In the Ancient Mysteries the washing of the hands was always an introductory ceremony to the initiation, and, of course, it was used symbolically to indicate the necessity of purity from crime as a qualification of those who sought admission into the sacred rites; and hence on a temple in the island of Crete this inscription was placed: "Cleanse your feet, wash your hands and then enter." Indeed, the washing of hands, as symbolic of purity, was among the ancients a peculiarly religious rite. No one dared to pray to the gods until he had cleansed his hands. Thus, Homer makes Hector say,
I dread with unwashed hands to bring
My incensed wine to Jove an offering.
The same practice existed among the Jews; and a striking instance of the symbolism is exhibited in that well-known action of Pilate, who, when the Jews clamored for Jesus that they might crucify him appeared before the people, and, having taker; water, washed his hands, saying at the same time, "I am innocent of the blood of this just man. see ye to it."
In the Christian Church of the Middle Ages, gloves were always worn by bishops or priests when in the performance of ecclesiastical functions. They were made of linen and were white; and Durandus, a celebrated ritualist, says that "by the white gloves were denoted chastity and purity, because the hands were thus kept clean and free from all impurity." William Durandus was born 1220, died 1296, author of Rationale Divinorum Ofhtciorum, of which the first book was published in l906 under the title of Symbolism of Churches and Church Ornaments. There is no necessity to extend examples any further. There is no doubt that the use of the gloves in Freemasonry is a symbolic idea, borrowed from the ancient and universal language of symbolism, and was intended, like the apron, to denote the necessity of purity of life.
The builders, who associated in companies, who traversed Europe and were engaged in the construction of palaces and cathedrals. have left to us. as their descendants, their name, their technical language, and the apron, that distinctive piece of clothing by which they protected their garments from the pollutions of their laborious employment. Did they also bequeath to us their gloves? This is a question which some modern discoveries will at last enable us to solve. M. Didron, in his Annales Archiologiques, presents us with an engraving copied from the painted glass of a window in the Cathedral of Chartres, in France.

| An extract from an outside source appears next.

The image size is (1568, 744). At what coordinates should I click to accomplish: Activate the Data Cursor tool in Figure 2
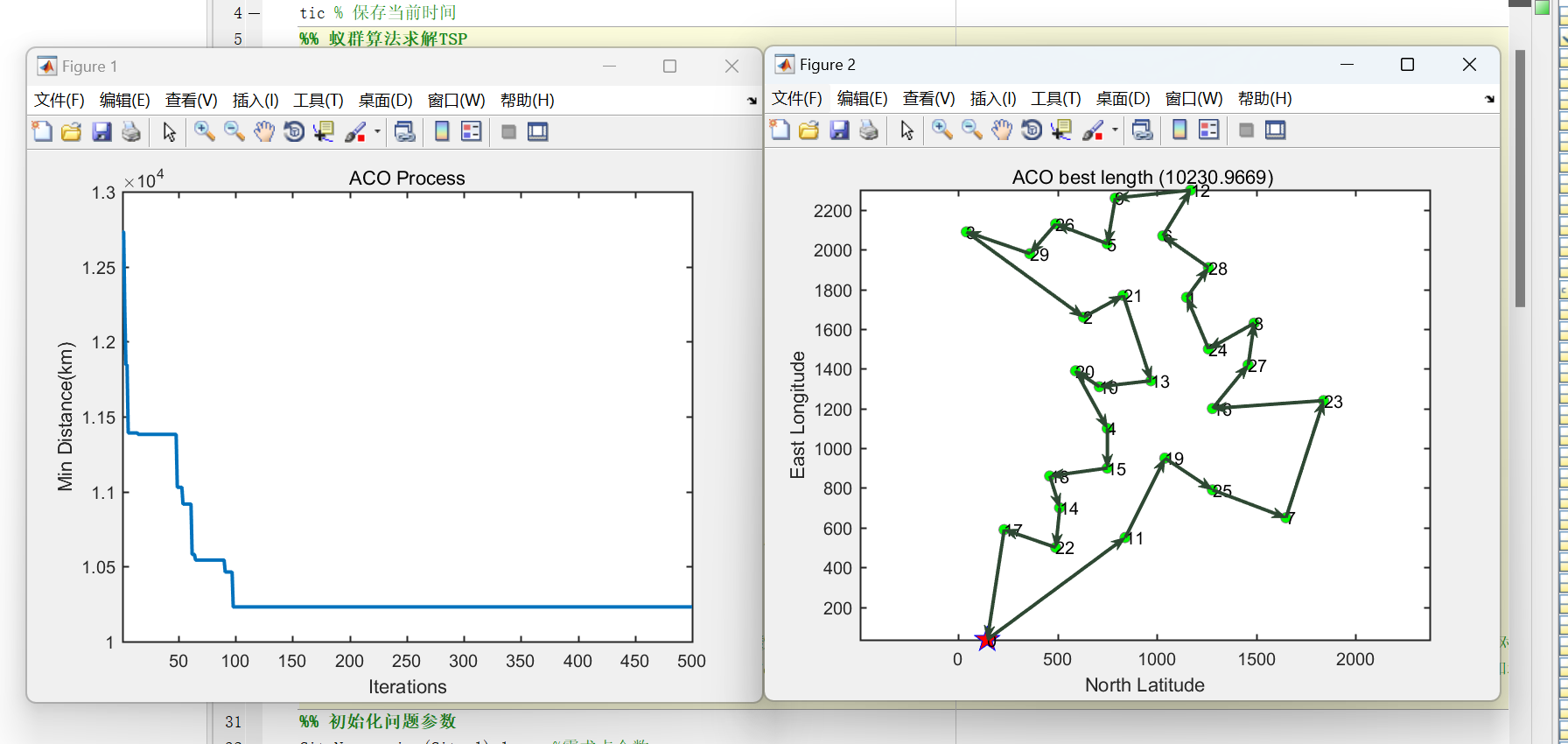pos(1061,130)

The painting was executed in the thirteenth century, and represents a number of Operative Masons there at work. Three of them are adorned with laurel crowns. May not these be intended to represent the three officers of a Lodge? All of the Masons are wearing gloves. M. Didron remarks that in the old documents which he has examined mention is often made of gloves which are intended to be presented to Freemasons and stone-cutters. In a subsequent number of the Annales, he gives the following three examples of this fact: In the year 1381, the Chatelan of Villaines, in Duemois, bought a considerable quantity of gloves to be given to the workmen, in order, as it is said, "to shield their hands from the stone and lime."

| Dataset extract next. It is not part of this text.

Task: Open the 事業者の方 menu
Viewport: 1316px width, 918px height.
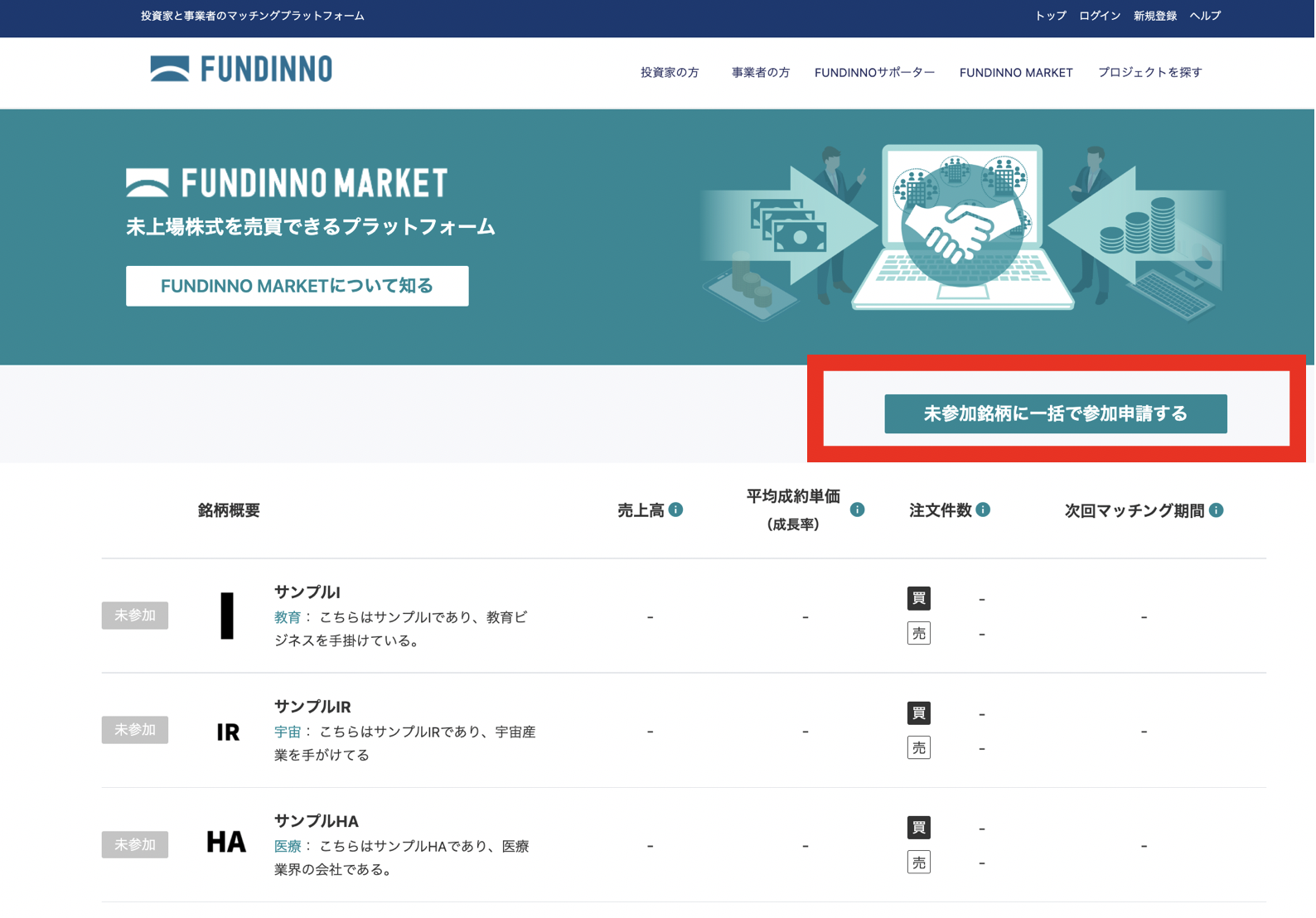Action: pos(760,73)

In October, 1383, as he learns from a document of that period, three dozen pair of gloves were bought and distributed among the Masons when they commenced the buildings at the Chartreuse of Dijon. And, lastly, in 1486 or 1487, twenty-two pair of gloves were given to the Masons and stonecutters who were engaged in work at the city of Amiens.
It is thus evident that the builders the Operative Masons of the Middle Ages wore gloves to protect their hands from the effects of their work. It is equally evident that the Speculative Freemasons have received from their operative predecessors the gloves as well as the apron, both of which, being used by the latter for practical uses, have been, in the spirit of symbolism, appropriated by the former to "a more noble and glorious purpose" (see Illustrious).
GNOSTICS.
The general name of Gnostics has been employed to designate several sects that sprung up in the eastern parts of the Roman Empire about the time of the advent of Christianity; although it is supposed that their principal doctrines had been taught centuries before in many of the cities of Asia Minor. The word Gnosticism is derived from the Greek Gnosis or knowledge, and was a term used in the earliest days of philosophy to signify the science of Divine things, or as Mater says, "superior or celestial knowledge." He thinks the word was first used by the Jewish philosophers of the famous school of Alexandria.

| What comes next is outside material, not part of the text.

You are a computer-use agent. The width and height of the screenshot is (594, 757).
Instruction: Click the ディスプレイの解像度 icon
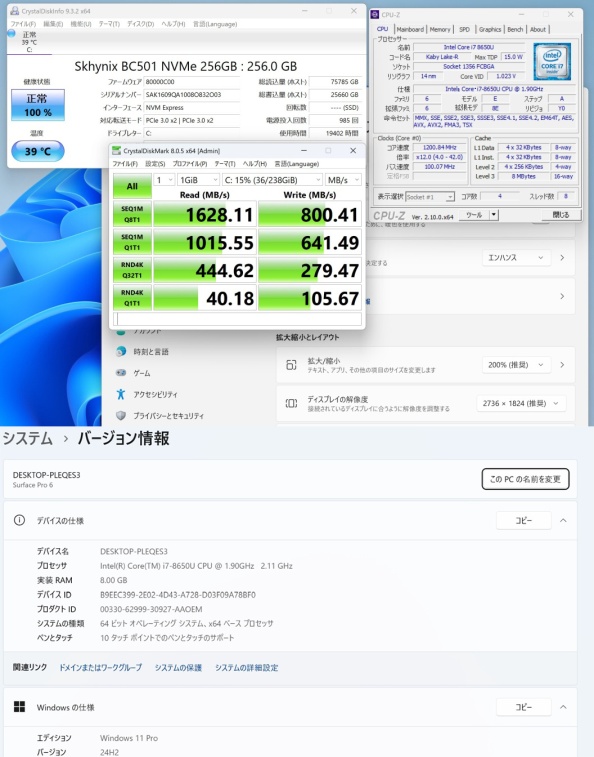[x=291, y=403]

The favorite opinion of scholars is that the sect of Gnosties arose among the philosophers who were the converts of Paul and the other Apostles and who sought to mingle the notions of the Jewish Egyptian school, the speculations of the Cabalists and the Grecian and Asiatic doctrines with the simpler teachings of the new religion which they had embraced. They believed that the writings of the Apostles enunciated only the articles of the vulgar faith; but that there were esoteric traditions which had been transmitted from generation to generation in mysteries, to which they gave the name of Gnosticism or Gnosis. King says (Gnostics page 7) that they drew the materials out of which they constructed their system from two religions, namely, the Zend-Avesta and its modifications in the Cabala, and the reformed Brahmanical religion, as taught by the Buddhist missionaries. Notwithstanding the large area of country over which this system of mystical philosophy extended, and the number of different sects that adopted it, the same fundamental doctrine was everywhere held by the chiefs of Gnosticism.
This was, that the visible creation was not the work of the Supreme Deity, but of the Demiurgus. a simple emanation, and several degrees removed from the Godhead. To the latter, indeed, styled by them the unknown Father, they attributed the creation of the intellectual world, the Aeons and Angels, while they made the creation of the world of matter the work of the Demiurgus.
Gnosticism abounded in symbols and legends, in talismans and amulets, many of which were adopted into the popular superstitions of the Medieval ages. It is, too, interesting to the student of Masonic antiquities because of its remote connection with that Order, some of whose symbols have been indirectly traced to a Gnostic origin. The Druses of Mount Lebanon were supposed to be a sect of Gnostics; and the constant intercourse which was maintained during the Crusades between Europe and Syria produced an effect upon the Western nations through the influence of the pilgrims and warriors.
Toward the Manicheans, the most prominent offshoot of Gnosticism, the Templars exercised a tolerant spirit very inconsistent with the professed objects of their original foundation, which led to the charge that they were affected by the dogmas of Manicheism, a Persian religious philosophy of the third to seventh centuries teaching that light and goodness, personified as God, are represented as a conflict with confusion and darkness.
The strange ceremonies observed in the initiation into various secret societies that existed in the Lower Empire are said to have been modeled on the Gnostic Rites of the Mithraie Cave featured in that old faith of the Romans (see .Mithras, Mysteries of).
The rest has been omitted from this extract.